-- LISTED ENTRIES follows --
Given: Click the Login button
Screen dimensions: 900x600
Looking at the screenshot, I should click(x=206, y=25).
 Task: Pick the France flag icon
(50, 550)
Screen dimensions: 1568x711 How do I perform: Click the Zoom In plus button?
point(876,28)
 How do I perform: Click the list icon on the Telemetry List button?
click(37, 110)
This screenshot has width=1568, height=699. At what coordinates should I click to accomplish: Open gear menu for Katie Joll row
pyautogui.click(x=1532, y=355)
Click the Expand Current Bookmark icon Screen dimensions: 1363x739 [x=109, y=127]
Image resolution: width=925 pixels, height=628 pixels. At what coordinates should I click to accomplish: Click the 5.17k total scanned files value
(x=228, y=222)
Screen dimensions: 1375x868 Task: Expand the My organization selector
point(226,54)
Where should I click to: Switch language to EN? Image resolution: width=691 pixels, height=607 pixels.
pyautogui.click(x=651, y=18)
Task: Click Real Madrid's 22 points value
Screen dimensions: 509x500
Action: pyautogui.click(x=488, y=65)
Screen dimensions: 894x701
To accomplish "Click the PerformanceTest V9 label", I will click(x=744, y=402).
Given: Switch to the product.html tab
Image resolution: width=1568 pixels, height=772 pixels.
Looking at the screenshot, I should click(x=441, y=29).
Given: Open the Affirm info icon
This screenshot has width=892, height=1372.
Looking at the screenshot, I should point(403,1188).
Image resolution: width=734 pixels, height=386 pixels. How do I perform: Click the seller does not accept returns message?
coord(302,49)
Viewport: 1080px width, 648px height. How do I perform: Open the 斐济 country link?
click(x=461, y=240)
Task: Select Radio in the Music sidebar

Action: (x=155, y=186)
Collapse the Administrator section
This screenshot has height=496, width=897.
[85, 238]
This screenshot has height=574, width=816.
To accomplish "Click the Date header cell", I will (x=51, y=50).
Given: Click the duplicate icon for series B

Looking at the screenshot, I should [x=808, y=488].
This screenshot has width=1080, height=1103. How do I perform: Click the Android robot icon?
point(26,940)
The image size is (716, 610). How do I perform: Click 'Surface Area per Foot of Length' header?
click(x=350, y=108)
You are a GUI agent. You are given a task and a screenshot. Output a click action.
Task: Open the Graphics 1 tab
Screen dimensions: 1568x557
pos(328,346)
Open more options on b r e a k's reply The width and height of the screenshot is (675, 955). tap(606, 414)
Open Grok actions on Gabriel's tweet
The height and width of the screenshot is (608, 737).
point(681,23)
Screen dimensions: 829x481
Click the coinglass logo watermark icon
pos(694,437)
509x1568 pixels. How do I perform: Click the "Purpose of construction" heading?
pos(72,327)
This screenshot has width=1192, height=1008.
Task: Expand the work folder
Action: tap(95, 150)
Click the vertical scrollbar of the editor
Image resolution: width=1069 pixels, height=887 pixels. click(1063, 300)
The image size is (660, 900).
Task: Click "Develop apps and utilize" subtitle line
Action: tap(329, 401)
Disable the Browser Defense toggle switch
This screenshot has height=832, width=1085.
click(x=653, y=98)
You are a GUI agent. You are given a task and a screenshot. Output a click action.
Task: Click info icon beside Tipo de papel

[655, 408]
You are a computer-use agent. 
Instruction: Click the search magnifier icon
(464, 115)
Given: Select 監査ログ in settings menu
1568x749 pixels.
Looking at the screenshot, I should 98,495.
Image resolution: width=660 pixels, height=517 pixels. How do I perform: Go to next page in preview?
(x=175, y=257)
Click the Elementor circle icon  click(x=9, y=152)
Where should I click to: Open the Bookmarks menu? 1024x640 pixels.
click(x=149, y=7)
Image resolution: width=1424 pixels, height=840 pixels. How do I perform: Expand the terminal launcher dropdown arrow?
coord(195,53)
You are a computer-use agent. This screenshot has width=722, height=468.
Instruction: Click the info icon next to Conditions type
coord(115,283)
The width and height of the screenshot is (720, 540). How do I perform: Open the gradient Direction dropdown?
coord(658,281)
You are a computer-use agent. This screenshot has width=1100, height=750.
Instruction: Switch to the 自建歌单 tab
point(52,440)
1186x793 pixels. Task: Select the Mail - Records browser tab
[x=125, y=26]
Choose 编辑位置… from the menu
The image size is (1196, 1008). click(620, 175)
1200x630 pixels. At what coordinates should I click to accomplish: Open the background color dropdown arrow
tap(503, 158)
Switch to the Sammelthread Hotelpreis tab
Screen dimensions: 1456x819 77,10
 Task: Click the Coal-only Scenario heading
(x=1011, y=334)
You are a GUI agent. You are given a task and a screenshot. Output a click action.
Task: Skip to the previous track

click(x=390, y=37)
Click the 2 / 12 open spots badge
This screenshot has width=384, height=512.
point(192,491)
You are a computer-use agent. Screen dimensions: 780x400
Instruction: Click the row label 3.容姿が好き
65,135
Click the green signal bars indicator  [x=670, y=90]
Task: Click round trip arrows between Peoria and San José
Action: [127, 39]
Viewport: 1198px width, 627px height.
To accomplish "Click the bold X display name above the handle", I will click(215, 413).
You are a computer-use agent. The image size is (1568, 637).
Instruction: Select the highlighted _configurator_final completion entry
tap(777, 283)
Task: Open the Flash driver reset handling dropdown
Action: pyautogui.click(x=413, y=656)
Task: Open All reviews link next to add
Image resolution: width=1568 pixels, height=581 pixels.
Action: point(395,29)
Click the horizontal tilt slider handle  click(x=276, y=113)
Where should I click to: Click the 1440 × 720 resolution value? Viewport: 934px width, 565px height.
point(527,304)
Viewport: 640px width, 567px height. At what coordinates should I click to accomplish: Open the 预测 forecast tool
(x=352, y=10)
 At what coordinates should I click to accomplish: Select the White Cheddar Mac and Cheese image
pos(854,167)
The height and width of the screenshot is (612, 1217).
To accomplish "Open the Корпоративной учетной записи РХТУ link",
-- LISTED ENTRIES concluded --
## WHAT YOU WILL DO
Write all of the records out again exactly.

## EXPECTED ANSWER
Given: Click the Login button
Screen dimensions: 900x600
Looking at the screenshot, I should click(x=206, y=25).
 Task: Pick the France flag icon
(50, 550)
Screen dimensions: 1568x711 How do I perform: Click the Zoom In plus button?
point(876,28)
 How do I perform: Click the list icon on the Telemetry List button?
click(37, 110)
This screenshot has width=1568, height=699. At what coordinates should I click to accomplish: Open gear menu for Katie Joll row
pyautogui.click(x=1532, y=355)
Click the Expand Current Bookmark icon Screen dimensions: 1363x739 [x=109, y=127]
Image resolution: width=925 pixels, height=628 pixels. At what coordinates should I click to accomplish: Click the 5.17k total scanned files value
(x=228, y=222)
Screen dimensions: 1375x868 Task: Expand the My organization selector
point(226,54)
Where should I click to: Switch language to EN? Image resolution: width=691 pixels, height=607 pixels.
pyautogui.click(x=651, y=18)
Task: Click Real Madrid's 22 points value
Screen dimensions: 509x500
Action: pyautogui.click(x=488, y=65)
Screen dimensions: 894x701
To accomplish "Click the PerformanceTest V9 label", I will click(x=744, y=402).
Given: Switch to the product.html tab
Image resolution: width=1568 pixels, height=772 pixels.
Looking at the screenshot, I should click(x=441, y=29).
Given: Open the Affirm info icon
This screenshot has width=892, height=1372.
Looking at the screenshot, I should point(403,1188).
Image resolution: width=734 pixels, height=386 pixels. How do I perform: Click the seller does not accept returns message?
coord(302,49)
Viewport: 1080px width, 648px height. How do I perform: Open the 斐济 country link?
click(x=461, y=240)
Task: Select Radio in the Music sidebar

Action: (x=155, y=186)
Collapse the Administrator section
This screenshot has height=496, width=897.
[85, 238]
This screenshot has height=574, width=816.
To accomplish "Click the Date header cell", I will (x=51, y=50).
Given: Click the duplicate icon for series B

Looking at the screenshot, I should [x=808, y=488].
This screenshot has width=1080, height=1103. How do I perform: Click the Android robot icon?
point(26,940)
The image size is (716, 610). How do I perform: Click 'Surface Area per Foot of Length' header?
click(x=350, y=108)
You are a GUI agent. You are given a task and a screenshot. Output a click action.
Task: Open the Graphics 1 tab
Screen dimensions: 1568x557
pos(328,346)
Open more options on b r e a k's reply The width and height of the screenshot is (675, 955). tap(606, 414)
Open Grok actions on Gabriel's tweet
The height and width of the screenshot is (608, 737).
point(681,23)
Screen dimensions: 829x481
Click the coinglass logo watermark icon
pos(694,437)
509x1568 pixels. How do I perform: Click the "Purpose of construction" heading?
pos(72,327)
This screenshot has width=1192, height=1008.
Task: Expand the work folder
Action: tap(95, 150)
Click the vertical scrollbar of the editor
Image resolution: width=1069 pixels, height=887 pixels. click(1063, 300)
The image size is (660, 900).
Task: Click "Develop apps and utilize" subtitle line
Action: tap(329, 401)
Disable the Browser Defense toggle switch
This screenshot has height=832, width=1085.
click(x=653, y=98)
You are a GUI agent. You are given a task and a screenshot. Output a click action.
Task: Click info icon beside Tipo de papel

[655, 408]
You are a computer-use agent. 
Instruction: Click the search magnifier icon
(464, 115)
Given: Select 監査ログ in settings menu
1568x749 pixels.
Looking at the screenshot, I should 98,495.
Image resolution: width=660 pixels, height=517 pixels. How do I perform: Go to next page in preview?
(x=175, y=257)
Click the Elementor circle icon  click(x=9, y=152)
Where should I click to: Open the Bookmarks menu? 1024x640 pixels.
click(x=149, y=7)
Image resolution: width=1424 pixels, height=840 pixels. How do I perform: Expand the terminal launcher dropdown arrow?
coord(195,53)
You are a computer-use agent. This screenshot has width=722, height=468.
Instruction: Click the info icon next to Conditions type
coord(115,283)
The width and height of the screenshot is (720, 540). How do I perform: Open the gradient Direction dropdown?
coord(658,281)
You are a computer-use agent. This screenshot has width=1100, height=750.
Instruction: Switch to the 自建歌单 tab
point(52,440)
1186x793 pixels. Task: Select the Mail - Records browser tab
[x=125, y=26]
Choose 编辑位置… from the menu
The image size is (1196, 1008). click(620, 175)
1200x630 pixels. At what coordinates should I click to accomplish: Open the background color dropdown arrow
tap(503, 158)
Switch to the Sammelthread Hotelpreis tab
Screen dimensions: 1456x819 77,10
 Task: Click the Coal-only Scenario heading
(x=1011, y=334)
You are a GUI agent. You are given a task and a screenshot. Output a click action.
Task: Skip to the previous track

click(x=390, y=37)
Click the 2 / 12 open spots badge
This screenshot has width=384, height=512.
point(192,491)
You are a computer-use agent. Screen dimensions: 780x400
Instruction: Click the row label 3.容姿が好き
65,135
Click the green signal bars indicator  [x=670, y=90]
Task: Click round trip arrows between Peoria and San José
Action: [127, 39]
Viewport: 1198px width, 627px height.
To accomplish "Click the bold X display name above the handle", I will click(215, 413).
You are a computer-use agent. The image size is (1568, 637).
Instruction: Select the highlighted _configurator_final completion entry
tap(777, 283)
Task: Open the Flash driver reset handling dropdown
Action: pyautogui.click(x=413, y=656)
Task: Open All reviews link next to add
Image resolution: width=1568 pixels, height=581 pixels.
Action: point(395,29)
Click the horizontal tilt slider handle  click(x=276, y=113)
Where should I click to: Click the 1440 × 720 resolution value? Viewport: 934px width, 565px height.
point(527,304)
Viewport: 640px width, 567px height. At what coordinates should I click to accomplish: Open the 预测 forecast tool
(x=352, y=10)
 At what coordinates should I click to accomplish: Select the White Cheddar Mac and Cheese image
pos(854,167)
The height and width of the screenshot is (612, 1217).
To accomplish "Open the Корпоративной учетной записи РХТУ link",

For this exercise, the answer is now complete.